Maria Sonia Cristoff’s work, False Calm (Daunt Books, £10.99), seeks to challenge the idyllic perception of Patagonia by recounting the stories of several ghost towns that were negatively affected by the decline of the oil boom.
This non-fiction book serves as both a travelogue and a personal essay, guiding the author to the peripheries of Patagonia. It may resonate with admirers of Bruce Chatwin, Susan Sontag, or WG Sebald, as each of the 10 essays intricately intertwines the stories of individuals and communities abandoned by the hydrocarbon industry, enriched with anecdotes, vignettes, and ethereal descriptions expertly translated by Katherine Silver.
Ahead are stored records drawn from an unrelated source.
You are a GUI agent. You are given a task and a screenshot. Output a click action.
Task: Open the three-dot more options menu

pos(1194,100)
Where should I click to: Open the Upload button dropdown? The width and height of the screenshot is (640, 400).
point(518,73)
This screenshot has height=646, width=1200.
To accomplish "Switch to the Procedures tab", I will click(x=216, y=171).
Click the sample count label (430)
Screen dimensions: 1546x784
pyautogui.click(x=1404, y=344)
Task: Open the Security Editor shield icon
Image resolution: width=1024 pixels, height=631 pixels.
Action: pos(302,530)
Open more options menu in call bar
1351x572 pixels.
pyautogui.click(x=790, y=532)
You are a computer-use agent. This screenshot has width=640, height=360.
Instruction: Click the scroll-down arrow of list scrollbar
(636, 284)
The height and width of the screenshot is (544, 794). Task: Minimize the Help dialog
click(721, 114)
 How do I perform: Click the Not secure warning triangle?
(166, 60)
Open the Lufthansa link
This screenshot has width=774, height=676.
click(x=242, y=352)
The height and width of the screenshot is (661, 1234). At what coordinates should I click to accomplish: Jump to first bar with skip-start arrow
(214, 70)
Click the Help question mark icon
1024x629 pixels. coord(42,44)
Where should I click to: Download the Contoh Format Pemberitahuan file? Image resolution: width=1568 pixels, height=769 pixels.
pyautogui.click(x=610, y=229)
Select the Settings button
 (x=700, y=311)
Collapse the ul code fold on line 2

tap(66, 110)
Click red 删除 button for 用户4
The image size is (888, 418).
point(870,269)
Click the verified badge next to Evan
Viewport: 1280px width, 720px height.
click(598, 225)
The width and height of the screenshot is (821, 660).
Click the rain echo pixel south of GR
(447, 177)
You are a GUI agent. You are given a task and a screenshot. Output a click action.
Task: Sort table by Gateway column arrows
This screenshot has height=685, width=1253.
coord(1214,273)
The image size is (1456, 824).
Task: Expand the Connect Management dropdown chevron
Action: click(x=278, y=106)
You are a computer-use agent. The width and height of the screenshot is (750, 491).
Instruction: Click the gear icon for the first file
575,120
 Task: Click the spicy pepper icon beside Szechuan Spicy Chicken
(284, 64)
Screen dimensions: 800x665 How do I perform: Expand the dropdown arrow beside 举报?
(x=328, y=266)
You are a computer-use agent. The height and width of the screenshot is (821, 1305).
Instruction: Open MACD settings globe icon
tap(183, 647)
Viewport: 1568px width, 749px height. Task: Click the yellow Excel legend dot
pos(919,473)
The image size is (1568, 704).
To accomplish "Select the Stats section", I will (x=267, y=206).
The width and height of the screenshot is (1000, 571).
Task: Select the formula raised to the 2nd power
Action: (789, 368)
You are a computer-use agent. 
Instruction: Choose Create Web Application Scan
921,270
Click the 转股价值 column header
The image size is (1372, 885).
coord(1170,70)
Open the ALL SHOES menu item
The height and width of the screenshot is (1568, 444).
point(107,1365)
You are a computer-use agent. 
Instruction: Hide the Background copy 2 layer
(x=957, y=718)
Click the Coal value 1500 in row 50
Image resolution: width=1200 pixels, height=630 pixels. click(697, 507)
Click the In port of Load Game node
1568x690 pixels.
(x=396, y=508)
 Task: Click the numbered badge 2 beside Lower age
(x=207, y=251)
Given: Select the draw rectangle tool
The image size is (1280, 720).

“I had at my disposal an infinite number of hours to roam around towns whose perimeters can be walked in a single hour. I sat on street corners and watched dogs amble by. I wholly surrendered to the daze generated by the excess of light or wind or silence. There were days I felt like I was in a scene from a science fiction movie into which I had been sucked by some powerful and not wholly defined force. I saw things, many things: ghostly does not imply empty,” writes Cristoff as an introduction to this fascinating book.
One of my favourite essays is the one presented in Chapter Five, where the author explores the Arab migration to Patagonia in the 20th century, interspersed with personal and communal stories, newspaper clippings and headlines from that era, and many wonderful anecdotes.
This book will help you discover the other side of Patagonia. It is written with precision and passion about the place and its people — a must-read.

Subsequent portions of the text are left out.